The Hungarian Atomic Energy Authority (HAEA) has issued the license for the construction of two power Russian-designed Generation III+ VVER-1200 reactors at the Paks II nuclear power plant site.
The campus is currently home to four Russian-built VVER-440 reactors. The new license marks the first time this type of reactor has been issued a construction license in the European Union.
The Paks II project “will be implemented with cutting-edge automated active and passive safety systems, including a reinforced concrete containment with a double wall structure and a core catcher to prevent the release of radioactive substances from the active zone in the extremely unlikely event of a beyond-design accident,” Rosatom said this week.

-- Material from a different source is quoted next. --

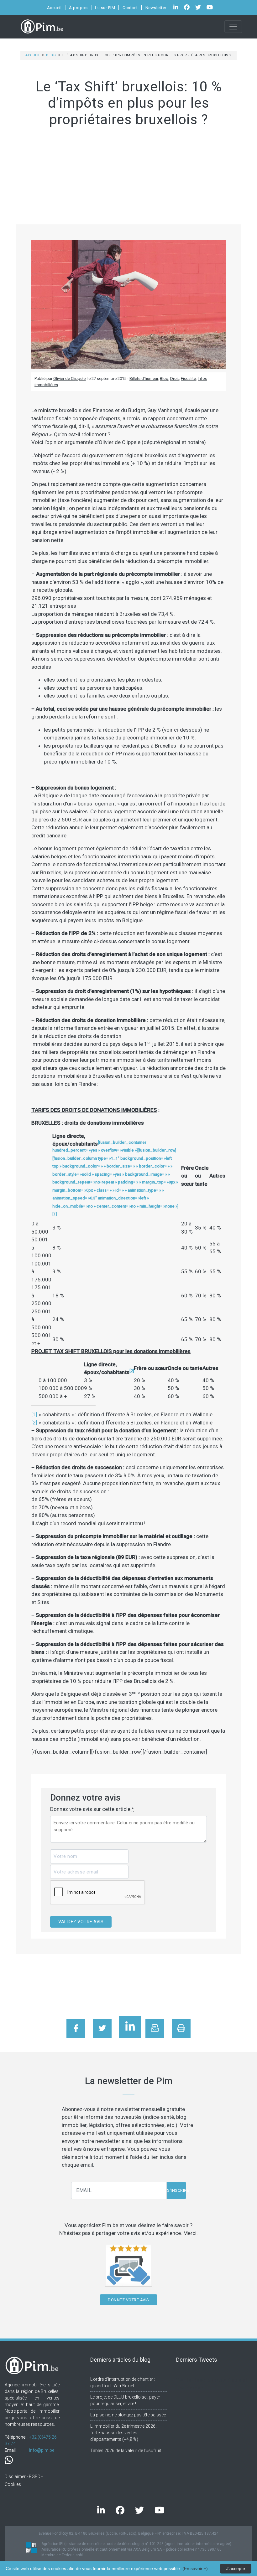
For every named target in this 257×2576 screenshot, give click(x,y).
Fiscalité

“The construction license confirms that the project complies with the international and Hungarian safety requirements. It is entirely feasible that Hungary will have two new power units by 2030, thus ensuring the stability of energy supply,” noted Péter Szijjártó Minister of Foreign Affairs and Trade.
The Hungarian Parliament approved the Pak II project in 2009. The site license was granted in 2017 and preparatory groundwork commenced in 2021. Currently, preparations for the construction of the new nuclear power plant are underway on the construction site, with soil reinforcement, preparation for the construction of the anti-filtration curtains, and construction of the temporary works area facilities.
The application for construction, submitted by the Nuclear Power Plant Private Limited Company, was submitted in July 2020, which gave the HAEA a year to make a decision on the construction start. That decision was delayed due to internal issues at the HAEA according to media reports.
In the face of global warming and political upheaval in Europe, “We are confident that the Paks II NPP will guarantee Hungary’s energy sovereignty for almost a century and bring European countries closer to achieving climate goals,” said Alexey Likhachev, ROSATOM Director General.
The Paks II is a turnkey project, based on the Hungarian-Russian intergovernmental agreement for the construction of the new nuclear power plant signed on 14 January 2014 and the EPC contract signed on 9 December 2014. Power units 5 and 6 have a guaranteed lifetime of 60 years. The main contractor of the project is Rosatom's engineering company, ASE JSC.
Rosatom's portfolio of foreign orders includes 34 units at various stages of implementation in 11 countries.